Aerial view of Athens
– Thinkstock

All this kept Lamda Hellix growing through the Greek Depression, which began in 2009, in the aftermath of the global financial crisis of 2007-2008. Indeed, some aspects of the crisis enabled Lamda Hellix to help Greek businesses who wanted to export services but found it difficult to use cloud providers hosted abroad, such as Amazon Web Services (AWS) and Microsoft Azure, because of government restrictions on currency movement.

Hosting at a Greek data center allowed Greek companies to access world markets, while paying a local provider in Euros. Some Greek companies actually moved services back from abroad into Lamda Hellix.

During this period, awareness of privacy also encouraged companies to keep Greek citizens’ data within Greece: “We see a steady and growing acceleration for people using our facilities, including global financial companies and organizations who have to keep data in Greece.”

International business - both in consulting and in hosting foreign organizations - has been important, says Kakkos: “The Greek economy is small compared to other countries. It’s bigger than Bulgaria and Romania, but it is smaller than the Turkish economy.”
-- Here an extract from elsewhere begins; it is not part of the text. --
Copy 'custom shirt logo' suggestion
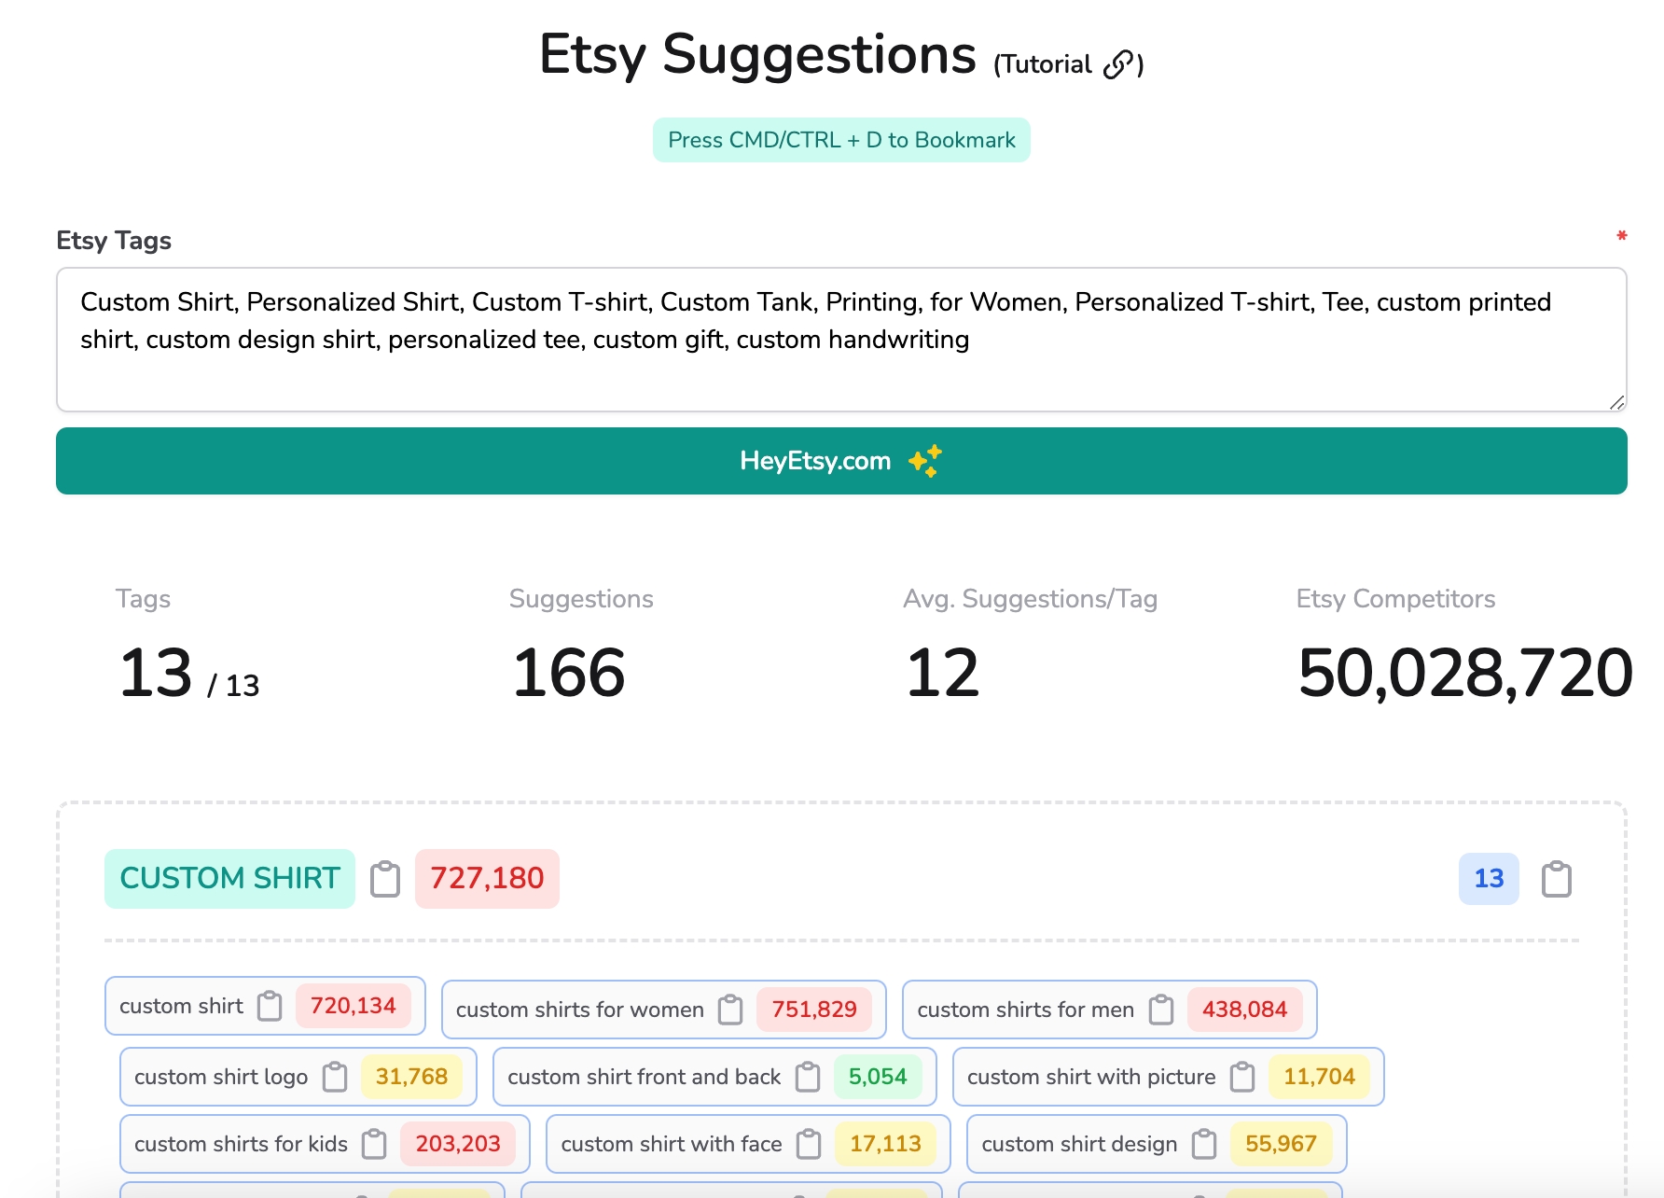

Greece never became a transit country, after the collapse of Tyco’s ambitions, but Kakkos still has hopes: “We are trying to help that.”
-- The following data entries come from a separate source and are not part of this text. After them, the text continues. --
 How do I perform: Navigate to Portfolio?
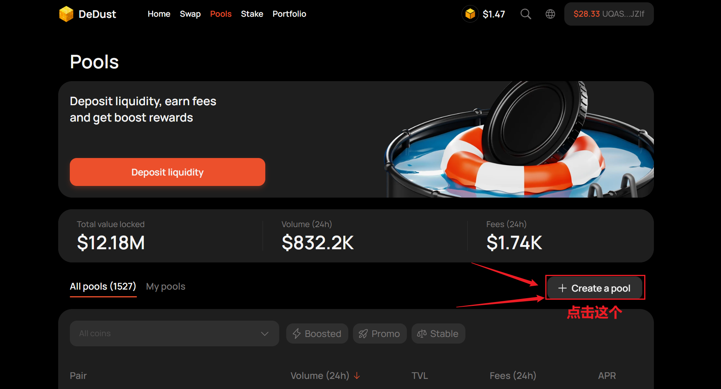[x=289, y=14]
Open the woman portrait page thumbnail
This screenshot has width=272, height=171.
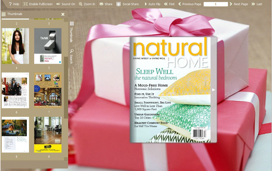pos(15,46)
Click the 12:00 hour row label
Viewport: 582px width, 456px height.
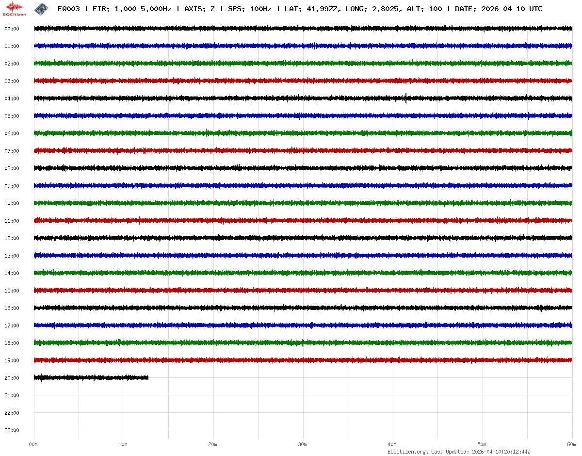[12, 238]
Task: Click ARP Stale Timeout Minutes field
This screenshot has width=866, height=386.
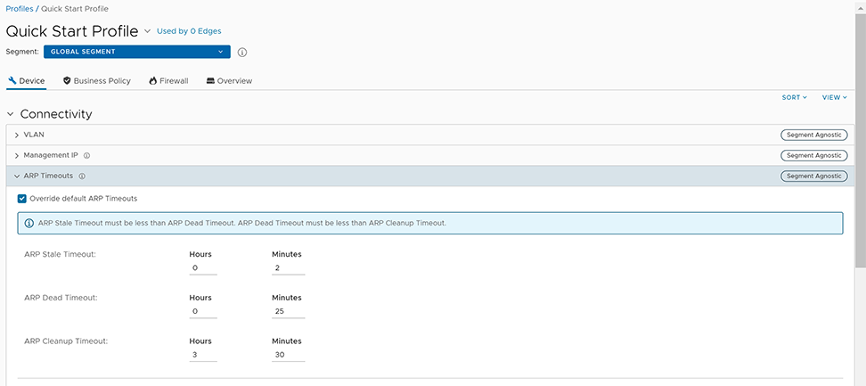Action: 288,268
Finally, in 2014, the 3MW Athens 1 was full, and it was time to start a new facility. The project for Athens 2 got under way. But once again, the economy threw in some surprises.

By 2014, it seemed Greece had stabilized, and the company went ahead and built, arranging a launch party for June 2015.

“It was a Tuesday,” Kakkos remembers. “I thought there would be not many people. We invited lots of people from politics because this was international. It was infrastructure for Greece, for South West Europe.” Kakkos invited everyone including people from the Chinese embassy - but he didn’t expect many to show up for a data center opening.

There had been a snap election in January 2015, and the EU bailout was extended. The Tsipras government was expected to agree new payment terms, but the EU rejected their proposals twice.

Just before the Lamda Hellix launch, talks broke down, and the government announced a referendum on the EU proposal. On Monday, the day before the launch, the banks closed for a month.

“It wasn’t the optimum time for the opening of a data center,” says Kakkos, with a grin. But in those circumstances, the launch was well attended, the opening went ahead, and Athens 2 is now filling up and expanding according to plan.

Given the market dynamics, Lamda Hellix is bringing capacity on stream in phases, starting with 500kW and scaling up to a present capacity of around 3MW, with a full capacity of 6MW planned for a couple of years’ time.

Both Athens 1 and 2 are two-story facilities, and Kakkos points to some specific enhancements. Lamda Hellix uses two fire suppression systems, with the Inergen inert gas system backed up by a water mist system designed for deployment in a real emergency. The water mist is designed to minimize problems with the technology, but its priority is to keep the people in the facility safe.

Kakkos is proud of the DCD Award Lamda Hellix won in the Service Provider category in 2015. It also won an award in 2012 for “best workplace in Greece.”

Its work for other clients also gets noticed. He mentions a few names, including Khazna of the United Arab Emirates, and a modular build for Greek research network GRnet that also won an award.

In future, Kakkos hopes that the relaxation of capital controls by the Greek government will enable greater growth in the country’s economy.

“We have growth around two percent. The two largest parties are quarreling about whether it could go to four percent. I’m a creator and an entrepreneur, I say how can we get six percent?”

If that happens, Kakkos already has plans for Athens 3.